__WORK ORDER__
Begin at the line with "Task: Sort by the Symbol column header" and output every line through the end of the records, exactly as given. Omit pictures.

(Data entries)
◇ ◇ ◇
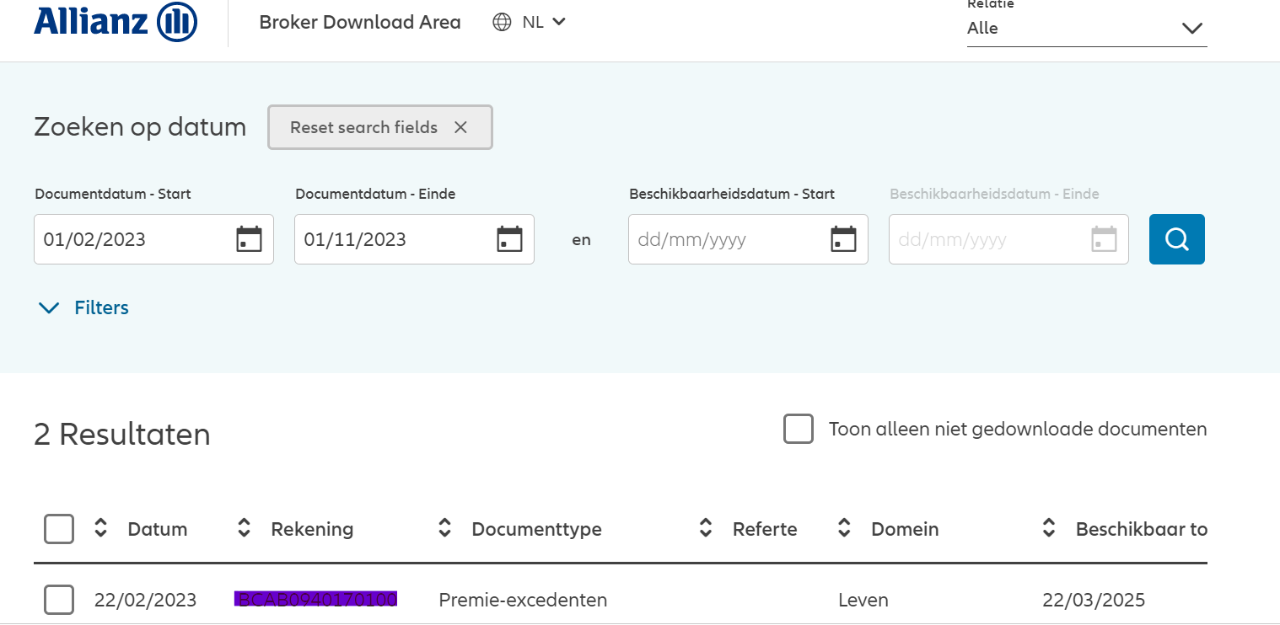Enable Toon alleen niet gedownloade documenten
The width and height of the screenshot is (1280, 625).
pyautogui.click(x=798, y=429)
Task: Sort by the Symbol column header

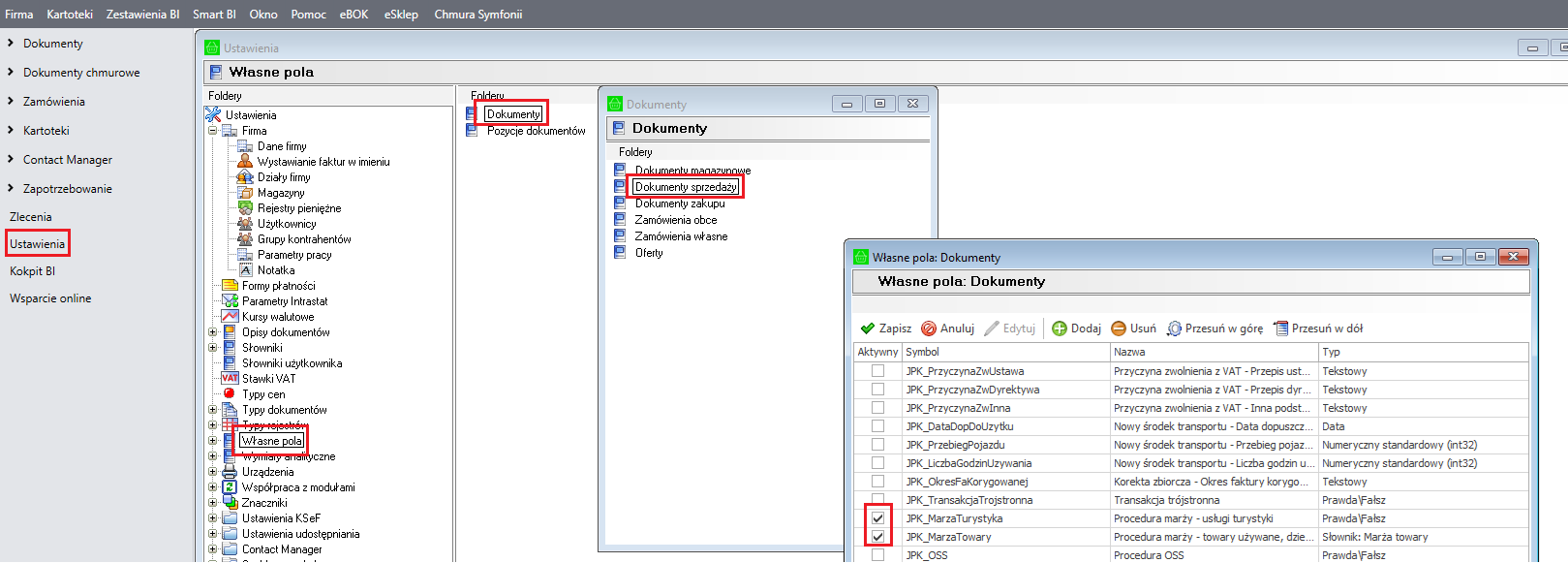Action: (1005, 352)
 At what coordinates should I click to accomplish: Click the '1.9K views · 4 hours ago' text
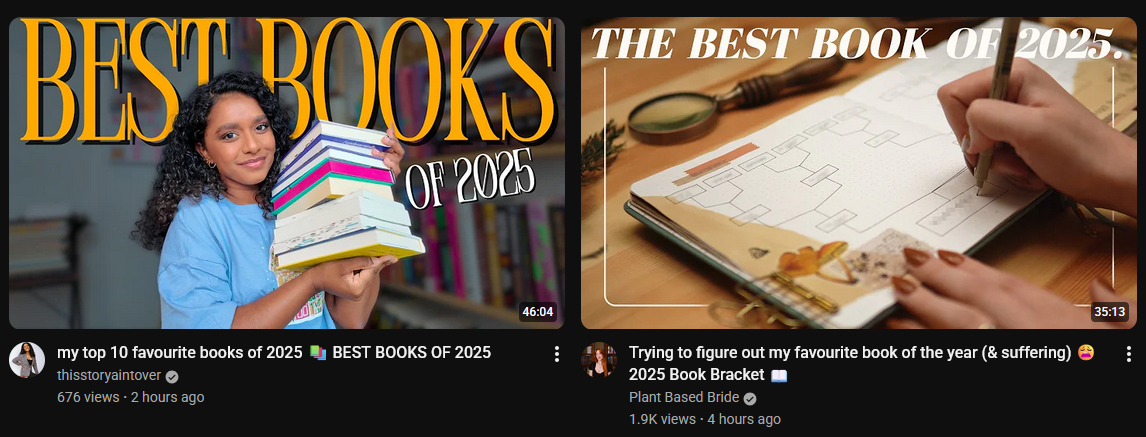click(x=705, y=419)
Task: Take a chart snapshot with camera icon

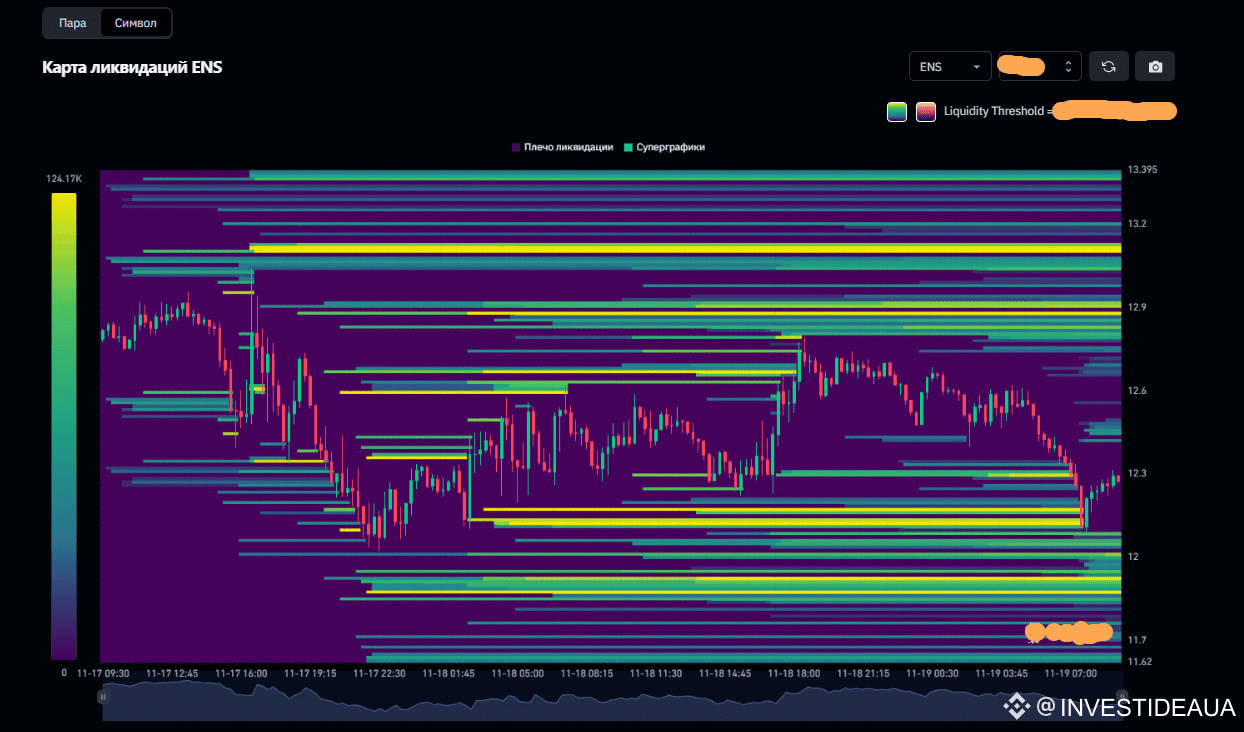Action: click(1155, 67)
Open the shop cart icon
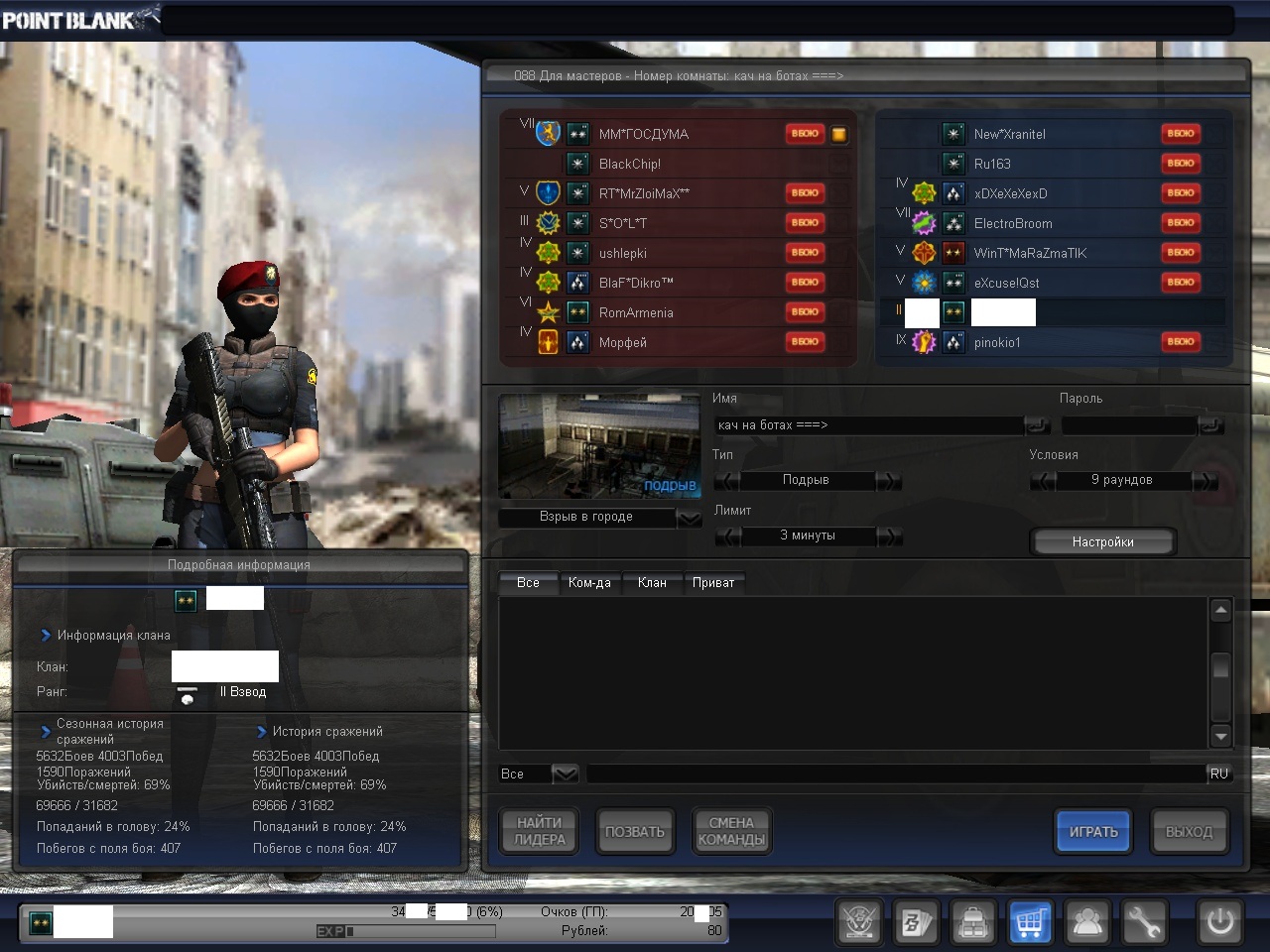 click(x=1030, y=923)
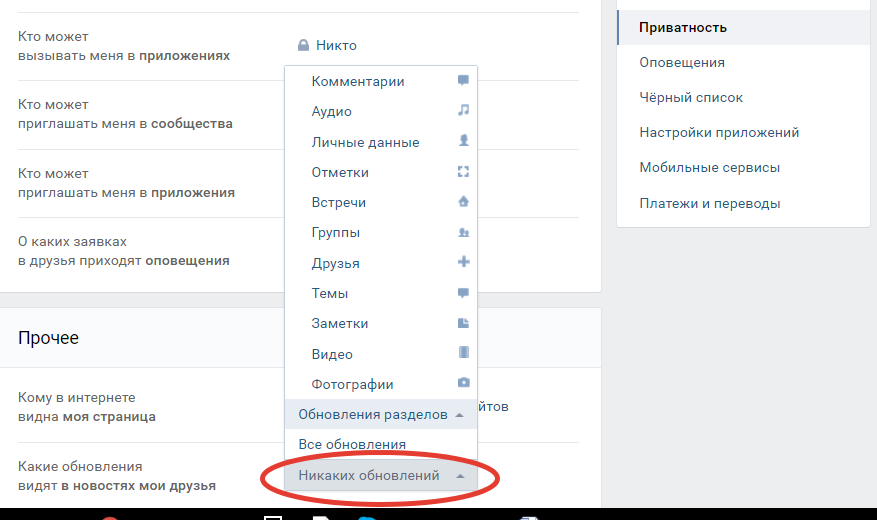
◇ ◇ ◇
__TASK SOLUTION__
Task: Sort by the Symbol column header

Action: (1005, 352)
 At what coordinates should I click to accomplish: Click the '1.9K views · 4 hours ago' text
click(x=705, y=419)
Task: Take a chart snapshot with camera icon

Action: click(1155, 67)
Open the shop cart icon
 click(x=1030, y=923)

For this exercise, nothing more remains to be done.